[START OF RECORDS TO USE]

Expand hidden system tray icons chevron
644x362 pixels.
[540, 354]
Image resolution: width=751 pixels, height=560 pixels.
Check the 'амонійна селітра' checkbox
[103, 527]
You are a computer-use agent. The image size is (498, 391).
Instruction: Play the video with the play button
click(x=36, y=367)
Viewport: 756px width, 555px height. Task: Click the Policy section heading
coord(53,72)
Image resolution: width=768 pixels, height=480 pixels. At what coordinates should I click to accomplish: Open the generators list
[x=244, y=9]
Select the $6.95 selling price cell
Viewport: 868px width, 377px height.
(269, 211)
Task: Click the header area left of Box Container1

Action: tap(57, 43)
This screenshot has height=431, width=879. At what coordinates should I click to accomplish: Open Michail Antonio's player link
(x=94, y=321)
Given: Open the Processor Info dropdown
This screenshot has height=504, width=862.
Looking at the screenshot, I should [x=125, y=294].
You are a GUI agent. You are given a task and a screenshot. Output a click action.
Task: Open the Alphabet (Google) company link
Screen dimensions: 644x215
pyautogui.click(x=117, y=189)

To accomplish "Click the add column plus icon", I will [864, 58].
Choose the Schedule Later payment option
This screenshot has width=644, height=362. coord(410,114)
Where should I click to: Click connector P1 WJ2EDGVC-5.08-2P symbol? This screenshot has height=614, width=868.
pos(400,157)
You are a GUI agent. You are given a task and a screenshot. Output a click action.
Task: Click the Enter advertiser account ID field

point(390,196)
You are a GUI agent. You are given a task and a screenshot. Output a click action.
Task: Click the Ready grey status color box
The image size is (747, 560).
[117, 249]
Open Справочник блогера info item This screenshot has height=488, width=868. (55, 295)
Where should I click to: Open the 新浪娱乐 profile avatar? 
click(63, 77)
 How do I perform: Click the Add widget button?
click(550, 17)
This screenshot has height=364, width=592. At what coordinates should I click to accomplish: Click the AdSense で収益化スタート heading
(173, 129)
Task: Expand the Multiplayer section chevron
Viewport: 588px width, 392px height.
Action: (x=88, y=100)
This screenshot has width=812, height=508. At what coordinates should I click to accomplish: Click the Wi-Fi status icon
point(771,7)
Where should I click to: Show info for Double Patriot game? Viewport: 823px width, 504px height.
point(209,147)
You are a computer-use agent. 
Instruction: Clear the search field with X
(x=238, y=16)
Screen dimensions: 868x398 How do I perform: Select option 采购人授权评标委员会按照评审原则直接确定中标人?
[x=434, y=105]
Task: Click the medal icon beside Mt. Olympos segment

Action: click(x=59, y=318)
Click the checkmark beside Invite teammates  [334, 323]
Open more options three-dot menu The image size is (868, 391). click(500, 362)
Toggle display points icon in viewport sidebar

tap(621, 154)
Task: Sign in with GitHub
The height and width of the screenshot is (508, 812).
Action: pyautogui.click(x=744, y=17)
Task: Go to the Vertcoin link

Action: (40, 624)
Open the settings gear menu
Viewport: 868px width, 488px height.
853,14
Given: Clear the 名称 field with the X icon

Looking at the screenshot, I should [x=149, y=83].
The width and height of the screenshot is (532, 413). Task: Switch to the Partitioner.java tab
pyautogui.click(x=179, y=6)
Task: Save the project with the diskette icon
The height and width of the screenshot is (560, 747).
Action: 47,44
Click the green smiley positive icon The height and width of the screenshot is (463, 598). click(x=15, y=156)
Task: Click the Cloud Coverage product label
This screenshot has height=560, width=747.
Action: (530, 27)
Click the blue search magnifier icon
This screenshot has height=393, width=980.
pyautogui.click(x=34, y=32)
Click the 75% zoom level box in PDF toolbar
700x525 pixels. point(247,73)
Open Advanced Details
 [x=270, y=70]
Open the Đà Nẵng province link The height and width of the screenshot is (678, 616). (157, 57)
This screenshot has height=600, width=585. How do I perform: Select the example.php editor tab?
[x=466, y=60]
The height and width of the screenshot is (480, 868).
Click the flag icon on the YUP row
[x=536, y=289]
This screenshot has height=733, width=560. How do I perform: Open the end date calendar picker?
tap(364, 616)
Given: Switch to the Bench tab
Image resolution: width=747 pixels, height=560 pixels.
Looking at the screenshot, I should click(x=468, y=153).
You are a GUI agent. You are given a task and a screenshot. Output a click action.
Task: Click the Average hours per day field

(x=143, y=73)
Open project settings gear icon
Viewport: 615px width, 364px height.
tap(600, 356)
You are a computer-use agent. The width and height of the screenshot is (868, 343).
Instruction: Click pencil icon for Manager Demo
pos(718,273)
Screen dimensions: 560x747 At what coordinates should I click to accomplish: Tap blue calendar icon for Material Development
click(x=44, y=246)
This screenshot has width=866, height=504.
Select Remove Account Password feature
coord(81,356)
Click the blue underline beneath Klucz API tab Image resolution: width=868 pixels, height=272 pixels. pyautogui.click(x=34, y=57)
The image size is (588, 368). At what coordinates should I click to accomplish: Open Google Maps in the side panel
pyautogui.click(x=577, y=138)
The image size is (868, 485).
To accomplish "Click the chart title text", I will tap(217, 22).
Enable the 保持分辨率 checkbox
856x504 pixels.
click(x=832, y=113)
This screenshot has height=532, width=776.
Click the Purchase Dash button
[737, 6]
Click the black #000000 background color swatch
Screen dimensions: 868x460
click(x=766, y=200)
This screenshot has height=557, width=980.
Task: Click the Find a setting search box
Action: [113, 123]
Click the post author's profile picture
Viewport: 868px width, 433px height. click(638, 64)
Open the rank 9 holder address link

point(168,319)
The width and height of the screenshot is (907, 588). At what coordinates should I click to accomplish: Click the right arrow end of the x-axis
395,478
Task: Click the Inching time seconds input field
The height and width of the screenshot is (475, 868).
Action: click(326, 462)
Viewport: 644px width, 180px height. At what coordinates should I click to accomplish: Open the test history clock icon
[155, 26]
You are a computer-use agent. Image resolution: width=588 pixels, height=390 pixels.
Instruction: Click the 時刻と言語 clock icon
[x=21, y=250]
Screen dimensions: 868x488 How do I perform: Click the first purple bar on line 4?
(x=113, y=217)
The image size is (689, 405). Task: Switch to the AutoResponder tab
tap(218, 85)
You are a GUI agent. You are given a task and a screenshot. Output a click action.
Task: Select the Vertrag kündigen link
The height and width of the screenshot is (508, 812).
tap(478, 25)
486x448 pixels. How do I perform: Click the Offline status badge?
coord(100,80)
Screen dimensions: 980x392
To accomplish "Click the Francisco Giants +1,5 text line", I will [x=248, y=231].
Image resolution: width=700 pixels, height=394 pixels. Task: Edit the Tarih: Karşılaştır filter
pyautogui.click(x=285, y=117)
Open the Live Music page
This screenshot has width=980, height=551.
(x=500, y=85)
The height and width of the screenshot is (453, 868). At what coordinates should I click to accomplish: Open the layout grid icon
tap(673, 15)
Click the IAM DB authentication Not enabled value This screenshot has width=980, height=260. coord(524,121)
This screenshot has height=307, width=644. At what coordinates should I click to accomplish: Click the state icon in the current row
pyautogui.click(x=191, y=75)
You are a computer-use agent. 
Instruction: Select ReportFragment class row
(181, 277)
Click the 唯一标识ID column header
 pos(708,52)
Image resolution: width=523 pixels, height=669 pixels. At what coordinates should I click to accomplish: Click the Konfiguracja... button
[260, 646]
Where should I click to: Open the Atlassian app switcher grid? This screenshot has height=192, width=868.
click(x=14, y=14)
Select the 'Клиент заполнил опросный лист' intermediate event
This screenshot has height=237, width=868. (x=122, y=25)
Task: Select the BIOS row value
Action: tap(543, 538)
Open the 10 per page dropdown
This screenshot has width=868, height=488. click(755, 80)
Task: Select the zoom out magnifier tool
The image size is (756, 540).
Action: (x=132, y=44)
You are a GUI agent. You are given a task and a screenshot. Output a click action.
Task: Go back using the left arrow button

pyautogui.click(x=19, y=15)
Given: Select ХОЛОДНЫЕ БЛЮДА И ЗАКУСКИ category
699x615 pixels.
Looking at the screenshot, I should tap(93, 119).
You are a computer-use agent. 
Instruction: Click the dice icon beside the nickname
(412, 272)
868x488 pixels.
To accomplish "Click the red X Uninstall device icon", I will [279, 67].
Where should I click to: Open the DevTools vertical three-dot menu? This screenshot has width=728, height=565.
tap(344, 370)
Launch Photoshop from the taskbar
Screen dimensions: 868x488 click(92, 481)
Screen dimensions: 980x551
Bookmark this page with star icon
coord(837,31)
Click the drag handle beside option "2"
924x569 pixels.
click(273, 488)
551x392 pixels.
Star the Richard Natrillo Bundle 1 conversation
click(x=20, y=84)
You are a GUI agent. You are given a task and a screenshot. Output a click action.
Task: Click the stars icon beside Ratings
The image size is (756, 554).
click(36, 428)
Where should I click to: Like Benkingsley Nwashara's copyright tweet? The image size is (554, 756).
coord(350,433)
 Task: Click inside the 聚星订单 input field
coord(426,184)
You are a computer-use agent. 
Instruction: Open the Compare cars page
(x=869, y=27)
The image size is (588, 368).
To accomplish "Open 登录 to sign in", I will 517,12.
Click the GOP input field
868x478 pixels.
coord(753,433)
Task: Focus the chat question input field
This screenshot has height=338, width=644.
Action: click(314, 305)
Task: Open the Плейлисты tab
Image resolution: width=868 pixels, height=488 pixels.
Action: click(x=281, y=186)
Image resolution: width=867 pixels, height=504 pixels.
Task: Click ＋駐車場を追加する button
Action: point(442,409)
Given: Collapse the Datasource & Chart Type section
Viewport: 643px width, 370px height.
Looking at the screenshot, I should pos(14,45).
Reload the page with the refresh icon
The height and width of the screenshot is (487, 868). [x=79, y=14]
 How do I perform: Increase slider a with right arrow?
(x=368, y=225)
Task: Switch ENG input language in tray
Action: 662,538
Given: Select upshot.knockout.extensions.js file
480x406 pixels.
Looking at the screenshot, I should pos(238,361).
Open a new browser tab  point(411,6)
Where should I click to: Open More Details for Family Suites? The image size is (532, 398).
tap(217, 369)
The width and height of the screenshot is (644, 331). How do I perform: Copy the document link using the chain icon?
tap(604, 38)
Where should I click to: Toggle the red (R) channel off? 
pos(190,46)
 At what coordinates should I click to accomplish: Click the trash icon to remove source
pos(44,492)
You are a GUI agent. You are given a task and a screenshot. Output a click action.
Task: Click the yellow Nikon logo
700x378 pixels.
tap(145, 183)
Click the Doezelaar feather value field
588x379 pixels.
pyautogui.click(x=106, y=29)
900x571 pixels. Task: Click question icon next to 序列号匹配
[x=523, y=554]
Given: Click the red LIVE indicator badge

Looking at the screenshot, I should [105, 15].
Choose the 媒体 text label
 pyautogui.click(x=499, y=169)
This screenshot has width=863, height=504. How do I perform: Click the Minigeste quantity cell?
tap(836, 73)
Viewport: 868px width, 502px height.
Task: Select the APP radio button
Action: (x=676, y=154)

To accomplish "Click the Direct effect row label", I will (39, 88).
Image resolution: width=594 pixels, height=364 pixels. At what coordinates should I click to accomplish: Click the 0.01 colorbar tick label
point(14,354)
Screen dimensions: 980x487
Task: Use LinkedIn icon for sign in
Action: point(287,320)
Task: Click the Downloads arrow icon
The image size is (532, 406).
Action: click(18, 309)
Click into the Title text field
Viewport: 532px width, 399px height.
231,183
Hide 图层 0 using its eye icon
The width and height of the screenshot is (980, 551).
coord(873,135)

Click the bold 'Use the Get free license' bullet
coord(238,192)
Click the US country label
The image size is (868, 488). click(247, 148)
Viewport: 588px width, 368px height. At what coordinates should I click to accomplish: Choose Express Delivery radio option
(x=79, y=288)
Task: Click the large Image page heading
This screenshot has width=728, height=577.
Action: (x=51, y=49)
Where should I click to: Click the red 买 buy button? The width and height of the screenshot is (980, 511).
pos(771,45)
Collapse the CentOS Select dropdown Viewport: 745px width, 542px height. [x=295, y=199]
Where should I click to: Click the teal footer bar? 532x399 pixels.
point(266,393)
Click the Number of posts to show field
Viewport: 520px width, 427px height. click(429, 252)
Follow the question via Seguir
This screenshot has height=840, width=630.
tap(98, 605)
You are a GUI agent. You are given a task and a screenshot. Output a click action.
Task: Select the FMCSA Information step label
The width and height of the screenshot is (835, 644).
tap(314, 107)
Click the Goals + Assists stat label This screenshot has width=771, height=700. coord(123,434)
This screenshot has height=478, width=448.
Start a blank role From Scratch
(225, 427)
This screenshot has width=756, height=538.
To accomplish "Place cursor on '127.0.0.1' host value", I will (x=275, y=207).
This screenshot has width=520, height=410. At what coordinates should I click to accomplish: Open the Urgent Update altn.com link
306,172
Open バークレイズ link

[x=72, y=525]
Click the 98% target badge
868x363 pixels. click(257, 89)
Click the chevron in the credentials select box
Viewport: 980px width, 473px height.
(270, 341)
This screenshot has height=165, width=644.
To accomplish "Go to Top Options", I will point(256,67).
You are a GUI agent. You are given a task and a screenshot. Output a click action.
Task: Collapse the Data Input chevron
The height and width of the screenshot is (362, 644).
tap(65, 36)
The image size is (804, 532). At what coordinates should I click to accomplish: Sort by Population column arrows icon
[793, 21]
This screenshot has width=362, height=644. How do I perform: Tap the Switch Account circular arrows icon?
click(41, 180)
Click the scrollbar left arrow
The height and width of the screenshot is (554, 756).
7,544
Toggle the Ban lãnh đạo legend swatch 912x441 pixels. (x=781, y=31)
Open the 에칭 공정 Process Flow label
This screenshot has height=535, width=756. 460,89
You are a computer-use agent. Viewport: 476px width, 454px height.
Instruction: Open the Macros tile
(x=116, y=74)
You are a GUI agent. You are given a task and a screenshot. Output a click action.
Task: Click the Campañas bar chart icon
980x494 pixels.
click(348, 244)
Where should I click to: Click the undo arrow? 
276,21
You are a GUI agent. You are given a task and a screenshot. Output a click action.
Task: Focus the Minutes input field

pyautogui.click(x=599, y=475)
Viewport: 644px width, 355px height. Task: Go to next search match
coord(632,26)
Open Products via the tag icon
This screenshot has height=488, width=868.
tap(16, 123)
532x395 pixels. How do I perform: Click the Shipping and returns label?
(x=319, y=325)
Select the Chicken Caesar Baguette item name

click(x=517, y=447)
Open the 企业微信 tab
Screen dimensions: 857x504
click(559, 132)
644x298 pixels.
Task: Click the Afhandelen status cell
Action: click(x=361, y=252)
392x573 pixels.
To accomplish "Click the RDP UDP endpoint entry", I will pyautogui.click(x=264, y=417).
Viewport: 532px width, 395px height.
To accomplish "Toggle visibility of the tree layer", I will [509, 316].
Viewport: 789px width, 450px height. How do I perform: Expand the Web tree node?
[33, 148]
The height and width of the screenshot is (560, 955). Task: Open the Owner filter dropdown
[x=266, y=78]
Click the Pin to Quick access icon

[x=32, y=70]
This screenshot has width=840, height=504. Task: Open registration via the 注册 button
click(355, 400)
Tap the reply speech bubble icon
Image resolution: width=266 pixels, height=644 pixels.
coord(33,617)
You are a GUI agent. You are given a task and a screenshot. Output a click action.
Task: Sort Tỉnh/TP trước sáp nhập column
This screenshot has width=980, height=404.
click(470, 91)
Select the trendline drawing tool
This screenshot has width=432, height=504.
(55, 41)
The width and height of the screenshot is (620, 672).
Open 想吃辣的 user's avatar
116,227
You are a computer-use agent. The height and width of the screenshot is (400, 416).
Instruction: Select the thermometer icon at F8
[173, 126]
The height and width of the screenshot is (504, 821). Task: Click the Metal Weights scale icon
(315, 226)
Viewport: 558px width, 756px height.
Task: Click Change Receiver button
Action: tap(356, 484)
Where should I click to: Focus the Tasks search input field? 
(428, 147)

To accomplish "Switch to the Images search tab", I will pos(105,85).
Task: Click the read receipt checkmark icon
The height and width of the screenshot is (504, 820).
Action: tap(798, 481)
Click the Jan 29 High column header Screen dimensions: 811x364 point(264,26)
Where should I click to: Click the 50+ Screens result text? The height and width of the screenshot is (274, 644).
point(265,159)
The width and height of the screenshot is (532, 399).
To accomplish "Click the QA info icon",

[END OF RECORDS TO USE]

[EXERCISE OBJECTIVE] Please give again, word for word, the lines of the records from the very first line through the line that contains "will [864, 58].".

[RESULT OF THIS EXERCISE]
Expand hidden system tray icons chevron
644x362 pixels.
[540, 354]
Image resolution: width=751 pixels, height=560 pixels.
Check the 'амонійна селітра' checkbox
[103, 527]
You are a computer-use agent. The image size is (498, 391).
Instruction: Play the video with the play button
click(x=36, y=367)
Viewport: 756px width, 555px height. Task: Click the Policy section heading
coord(53,72)
Image resolution: width=768 pixels, height=480 pixels. At what coordinates should I click to accomplish: Open the generators list
[x=244, y=9]
Select the $6.95 selling price cell
Viewport: 868px width, 377px height.
(269, 211)
Task: Click the header area left of Box Container1

Action: tap(57, 43)
This screenshot has height=431, width=879. At what coordinates should I click to accomplish: Open Michail Antonio's player link
(x=94, y=321)
Given: Open the Processor Info dropdown
This screenshot has height=504, width=862.
Looking at the screenshot, I should [x=125, y=294].
You are a GUI agent. You are given a task and a screenshot. Output a click action.
Task: Open the Alphabet (Google) company link
Screen dimensions: 644x215
pyautogui.click(x=117, y=189)

To accomplish "Click the add column plus icon", I will [864, 58].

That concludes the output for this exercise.